> **Objectif 1**:
Répondez aux questions suivantes sur la critique de La Fille du Far West.
(a) Dans quelle salle la représentation était-elle retransmise en direct ?
(b) Qui a remplacé Marcelo Alvarez dans le rôle de Dick Johnson ?
(c) Quels professeurs de Barbara Haveman sont nommés ?

> **Extrait choisi**:
#####

Ciné-opéra :
La Fille du Far West (Puccini)
La Fanciulla del West. Musique Giacomo Puccini. Livret Guelfo Civinini et Carlo Zangarini, d’après David Belasco. Nouvelle production, 2016, Teatro alla Scala di Milan
En direct mardi 10 mai 2016 au Capitole-Studios, Le Pontet (84)
Chef d’orchestre, Riccardo Chailly. Metteur en scène, Graham Vick.
Orchestre et compagnie de danse de la Scala
Minnie, Fille du Far West, Eva Maria Westbroeck.
Shérif, Jack Rance, Claudio Sgura. Dick Johnson, Ramerrez le bandit, Marcelo Álvarez. Nick, Carlo Bosi. Ashby, Gabriele Sagona. Sonora, Alessandro Luongo. Trin, Joshua Stewart. Harry, Emanuele Giannino. Joe, Krystian Adam. Happy, Francesco Verna.
Original, ce premier « western-spaghetti » de l’histoire de l’opéra, avec tous les poncifs de l’Ouest américain que le cinéma a désormais très largement vulgarisés. Mais dans ce saloon nommé « la Polka », tenu par Minnie et fréquenté par de rudes chercheurs d’or, et bientôt par le bandit Dick Johnson, c’est tout de même du pur Puccini, « exotique et bouleversant ». Et c’est en direct de la prestigieuse Scala de Milan. Sous la baguette de Riccardo Chailly et dans une mise en scène de Graham Vick, avec Orchestre et compagnie de danse, on entendra Eva Maria Westbroek dans le rôle-titre, Claudio Sgura avec l’insigne du shérif, et Marcelo Alvarez dans le rôle du bandit au grand cœur.
G.ad.
Cette production malgré de nombreux changements fut un grand moment lyrique.
Eva Maria Westbroek qui devait interpréter le rôle de Minnie fut remplacée par Barbara Haveman que nous avions eu l’occasion d’entendre à l’Opéra d’Avignon dans Simon Boccanegra de Verdi. Marcelo Alvarez qui devait, lui, interpréter le rôle de Dick Johnson, a été remplacé par Roberto Aronica. Quant à la mise en scène, qui avait été confiée à Graham Vick, c’est finalement Robert Carsen qui l’a assurée.
Finalement, nous n’avons pas perdu au change.
Barbara Haveman qui le soir de la première était restée, paraît-il, très en retrait, a donné le soir ddu direct, certainement le meilleur d’elle-même ; je ne me souviens pas depuis Magda Olivero avoir entendu une Minnie aussi vériste, avec une étendue vocale aussi époustouflante, des graves qui vous saisissent tant ils sont expressifs, et des aigus propres aux grands soprani dramatiques. On retrouve bien là l’enseignement de ses professeurs Carlo Bergonsi et Renata Scotto. Elle nous plonge dans l’action et nous fait l’accompagner dans ce drame où la musique de Puccini est riche en rappels au grand répertoire lyrique, aux opéras antérieurs du compositeur, mais aussi des clins d’œil au répertoire verdien.

#####

> **Relevé des données**:
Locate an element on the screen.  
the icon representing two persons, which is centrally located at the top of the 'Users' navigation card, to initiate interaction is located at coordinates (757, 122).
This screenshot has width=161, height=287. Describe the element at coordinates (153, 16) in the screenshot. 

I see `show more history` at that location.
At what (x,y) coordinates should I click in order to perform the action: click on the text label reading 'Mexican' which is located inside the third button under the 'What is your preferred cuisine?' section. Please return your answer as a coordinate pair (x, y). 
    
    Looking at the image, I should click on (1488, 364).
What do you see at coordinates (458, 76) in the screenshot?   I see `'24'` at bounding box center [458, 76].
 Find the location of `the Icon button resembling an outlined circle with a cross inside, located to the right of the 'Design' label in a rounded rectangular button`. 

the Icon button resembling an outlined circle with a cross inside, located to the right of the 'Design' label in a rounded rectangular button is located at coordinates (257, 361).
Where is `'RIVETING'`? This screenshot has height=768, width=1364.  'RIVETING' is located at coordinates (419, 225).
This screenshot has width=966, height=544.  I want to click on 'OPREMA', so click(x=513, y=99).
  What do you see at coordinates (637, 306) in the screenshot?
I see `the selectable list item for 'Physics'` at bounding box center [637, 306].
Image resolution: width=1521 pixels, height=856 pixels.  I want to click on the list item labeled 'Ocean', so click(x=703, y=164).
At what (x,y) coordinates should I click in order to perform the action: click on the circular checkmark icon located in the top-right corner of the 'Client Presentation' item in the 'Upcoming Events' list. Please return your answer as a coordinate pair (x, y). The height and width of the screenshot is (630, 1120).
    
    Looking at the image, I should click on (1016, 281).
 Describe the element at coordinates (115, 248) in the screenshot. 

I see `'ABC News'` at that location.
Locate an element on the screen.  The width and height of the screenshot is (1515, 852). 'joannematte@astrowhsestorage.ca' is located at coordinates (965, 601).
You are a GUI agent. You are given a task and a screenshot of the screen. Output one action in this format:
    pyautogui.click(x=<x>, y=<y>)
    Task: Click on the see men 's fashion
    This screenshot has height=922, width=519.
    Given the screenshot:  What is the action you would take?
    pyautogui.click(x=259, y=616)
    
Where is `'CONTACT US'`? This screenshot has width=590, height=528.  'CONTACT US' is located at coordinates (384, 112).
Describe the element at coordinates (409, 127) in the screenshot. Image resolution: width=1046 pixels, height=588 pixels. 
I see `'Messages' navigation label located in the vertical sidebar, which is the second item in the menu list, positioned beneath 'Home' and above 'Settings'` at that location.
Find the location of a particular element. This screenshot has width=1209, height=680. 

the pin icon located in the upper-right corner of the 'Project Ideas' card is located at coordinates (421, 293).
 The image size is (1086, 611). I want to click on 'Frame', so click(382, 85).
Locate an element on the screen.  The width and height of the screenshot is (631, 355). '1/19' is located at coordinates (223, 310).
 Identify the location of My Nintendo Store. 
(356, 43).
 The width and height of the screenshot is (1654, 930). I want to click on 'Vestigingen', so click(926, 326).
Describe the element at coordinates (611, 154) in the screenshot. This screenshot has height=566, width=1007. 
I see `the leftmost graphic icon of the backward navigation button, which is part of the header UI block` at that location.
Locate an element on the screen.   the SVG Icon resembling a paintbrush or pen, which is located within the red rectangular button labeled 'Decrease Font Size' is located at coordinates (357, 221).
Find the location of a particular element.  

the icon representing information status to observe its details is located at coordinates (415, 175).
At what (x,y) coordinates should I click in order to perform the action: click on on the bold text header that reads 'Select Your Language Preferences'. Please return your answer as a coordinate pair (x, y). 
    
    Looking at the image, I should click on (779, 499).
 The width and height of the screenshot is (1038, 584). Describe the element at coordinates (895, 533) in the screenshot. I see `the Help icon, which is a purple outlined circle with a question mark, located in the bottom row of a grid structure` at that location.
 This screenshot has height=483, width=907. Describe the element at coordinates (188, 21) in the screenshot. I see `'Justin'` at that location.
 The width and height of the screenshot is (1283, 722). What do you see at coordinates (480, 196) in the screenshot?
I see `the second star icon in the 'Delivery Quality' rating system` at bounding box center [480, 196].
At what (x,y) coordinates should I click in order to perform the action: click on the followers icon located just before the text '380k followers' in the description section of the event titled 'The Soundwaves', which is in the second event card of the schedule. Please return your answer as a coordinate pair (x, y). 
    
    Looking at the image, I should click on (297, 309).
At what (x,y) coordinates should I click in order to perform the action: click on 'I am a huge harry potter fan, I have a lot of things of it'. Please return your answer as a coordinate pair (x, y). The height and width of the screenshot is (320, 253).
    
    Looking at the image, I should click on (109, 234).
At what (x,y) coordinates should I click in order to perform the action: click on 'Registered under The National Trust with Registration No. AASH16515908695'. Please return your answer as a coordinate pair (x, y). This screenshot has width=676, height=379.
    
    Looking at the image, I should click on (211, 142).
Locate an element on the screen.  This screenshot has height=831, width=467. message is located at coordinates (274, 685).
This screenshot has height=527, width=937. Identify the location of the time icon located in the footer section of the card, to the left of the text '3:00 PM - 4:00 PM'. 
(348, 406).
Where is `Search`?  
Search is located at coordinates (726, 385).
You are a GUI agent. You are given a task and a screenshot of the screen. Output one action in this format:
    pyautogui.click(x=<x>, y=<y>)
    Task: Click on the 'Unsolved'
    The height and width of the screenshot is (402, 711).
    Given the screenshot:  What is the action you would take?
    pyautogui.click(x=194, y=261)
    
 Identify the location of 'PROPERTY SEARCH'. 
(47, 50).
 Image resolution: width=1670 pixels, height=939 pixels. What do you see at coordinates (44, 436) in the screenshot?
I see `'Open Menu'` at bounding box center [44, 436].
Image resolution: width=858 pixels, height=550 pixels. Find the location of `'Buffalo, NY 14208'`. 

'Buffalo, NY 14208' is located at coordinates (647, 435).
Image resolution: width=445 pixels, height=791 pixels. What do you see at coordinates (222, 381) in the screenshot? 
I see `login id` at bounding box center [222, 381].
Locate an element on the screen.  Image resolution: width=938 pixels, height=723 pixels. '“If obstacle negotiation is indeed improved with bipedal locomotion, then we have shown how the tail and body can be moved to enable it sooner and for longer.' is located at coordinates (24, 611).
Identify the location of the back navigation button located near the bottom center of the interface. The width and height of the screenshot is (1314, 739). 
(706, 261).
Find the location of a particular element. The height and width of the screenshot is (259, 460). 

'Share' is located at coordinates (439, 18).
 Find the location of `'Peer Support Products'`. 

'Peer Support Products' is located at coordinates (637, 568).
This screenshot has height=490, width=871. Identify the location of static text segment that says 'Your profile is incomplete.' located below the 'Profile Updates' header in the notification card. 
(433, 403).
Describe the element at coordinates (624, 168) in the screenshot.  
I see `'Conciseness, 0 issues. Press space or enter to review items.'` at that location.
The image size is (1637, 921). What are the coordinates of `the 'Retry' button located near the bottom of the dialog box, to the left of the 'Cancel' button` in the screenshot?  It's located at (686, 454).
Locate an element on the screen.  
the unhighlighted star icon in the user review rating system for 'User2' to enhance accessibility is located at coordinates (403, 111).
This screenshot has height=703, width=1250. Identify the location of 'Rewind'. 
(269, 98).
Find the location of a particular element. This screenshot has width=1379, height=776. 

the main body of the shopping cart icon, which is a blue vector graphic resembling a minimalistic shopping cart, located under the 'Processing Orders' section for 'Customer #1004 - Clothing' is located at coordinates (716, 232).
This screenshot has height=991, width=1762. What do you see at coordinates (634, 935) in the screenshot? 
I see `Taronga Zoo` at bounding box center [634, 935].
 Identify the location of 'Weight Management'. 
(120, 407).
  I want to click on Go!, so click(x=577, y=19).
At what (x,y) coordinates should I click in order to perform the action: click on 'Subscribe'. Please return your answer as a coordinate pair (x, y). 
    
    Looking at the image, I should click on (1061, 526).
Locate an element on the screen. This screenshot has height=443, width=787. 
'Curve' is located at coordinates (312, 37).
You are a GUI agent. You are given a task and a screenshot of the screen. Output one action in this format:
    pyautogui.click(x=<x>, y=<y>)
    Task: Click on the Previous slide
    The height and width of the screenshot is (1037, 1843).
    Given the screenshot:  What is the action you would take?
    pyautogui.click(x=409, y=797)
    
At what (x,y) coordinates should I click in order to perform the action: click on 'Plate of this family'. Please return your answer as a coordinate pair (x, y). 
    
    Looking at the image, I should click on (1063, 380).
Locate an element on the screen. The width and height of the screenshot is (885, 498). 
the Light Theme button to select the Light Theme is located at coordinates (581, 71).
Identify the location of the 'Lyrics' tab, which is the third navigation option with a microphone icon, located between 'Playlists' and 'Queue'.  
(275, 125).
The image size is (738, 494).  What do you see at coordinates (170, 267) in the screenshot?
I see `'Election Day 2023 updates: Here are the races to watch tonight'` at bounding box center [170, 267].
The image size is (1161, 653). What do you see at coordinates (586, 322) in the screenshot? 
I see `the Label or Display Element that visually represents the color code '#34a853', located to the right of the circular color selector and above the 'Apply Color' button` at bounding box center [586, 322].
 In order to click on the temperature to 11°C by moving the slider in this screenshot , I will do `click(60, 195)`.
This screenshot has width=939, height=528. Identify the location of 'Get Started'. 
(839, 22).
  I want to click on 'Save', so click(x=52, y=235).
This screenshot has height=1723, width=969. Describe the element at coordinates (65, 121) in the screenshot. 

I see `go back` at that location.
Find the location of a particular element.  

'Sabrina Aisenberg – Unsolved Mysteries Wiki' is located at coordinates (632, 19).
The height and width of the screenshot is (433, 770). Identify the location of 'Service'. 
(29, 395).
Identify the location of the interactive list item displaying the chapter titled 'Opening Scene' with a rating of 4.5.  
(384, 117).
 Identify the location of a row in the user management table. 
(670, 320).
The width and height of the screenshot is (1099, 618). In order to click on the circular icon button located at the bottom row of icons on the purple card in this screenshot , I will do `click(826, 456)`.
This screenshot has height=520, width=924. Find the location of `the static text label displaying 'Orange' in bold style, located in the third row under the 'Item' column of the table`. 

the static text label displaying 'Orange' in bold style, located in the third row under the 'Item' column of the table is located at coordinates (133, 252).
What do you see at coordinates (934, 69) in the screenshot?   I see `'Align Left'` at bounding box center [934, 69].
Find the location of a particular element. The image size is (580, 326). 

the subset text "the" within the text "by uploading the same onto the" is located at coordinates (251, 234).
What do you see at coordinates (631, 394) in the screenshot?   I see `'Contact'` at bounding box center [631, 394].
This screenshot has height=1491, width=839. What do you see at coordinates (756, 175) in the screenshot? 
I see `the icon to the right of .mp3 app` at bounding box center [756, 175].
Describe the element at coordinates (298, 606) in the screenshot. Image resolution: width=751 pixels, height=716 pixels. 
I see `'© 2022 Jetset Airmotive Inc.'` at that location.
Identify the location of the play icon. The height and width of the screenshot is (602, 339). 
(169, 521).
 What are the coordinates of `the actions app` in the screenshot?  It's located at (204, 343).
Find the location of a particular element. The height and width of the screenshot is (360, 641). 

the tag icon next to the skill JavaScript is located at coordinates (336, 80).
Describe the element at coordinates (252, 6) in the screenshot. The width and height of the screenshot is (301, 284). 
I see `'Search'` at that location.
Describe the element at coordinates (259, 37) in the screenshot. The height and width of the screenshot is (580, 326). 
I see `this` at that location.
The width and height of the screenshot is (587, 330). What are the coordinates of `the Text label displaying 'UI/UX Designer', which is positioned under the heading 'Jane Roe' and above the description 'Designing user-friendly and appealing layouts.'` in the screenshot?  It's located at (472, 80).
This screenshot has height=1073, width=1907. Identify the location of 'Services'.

#####

> **Objectif 2**: Dans les enregistrements, remplacez « screenshot » par « screen capture » sur le passage allant de la ligne qui contient « Find the location of a particular element. The image » jusqu'à celle qui contient « center [756, 175]. », sans rien modifier d'autre. Redonnez uniquement ces lignes.

> **Réponse rédigée 1**:
(a) Au Capitole-Studios, au Pontet.
(b) Roberto Aronica.
(c) Carlo Bergonsi et Renata Scotto.

> **Réponse rédigée 2**:
Find the location of a particular element. The image size is (580, 326). 

the subset text "the" within the text "by uploading the same onto the" is located at coordinates (251, 234).
What do you see at coordinates (631, 394) in the screen capture?   I see `'Contact'` at bounding box center [631, 394].
This screen capture has height=1491, width=839. What do you see at coordinates (756, 175) in the screen capture? 
I see `the icon to the right of .mp3 app` at bounding box center [756, 175].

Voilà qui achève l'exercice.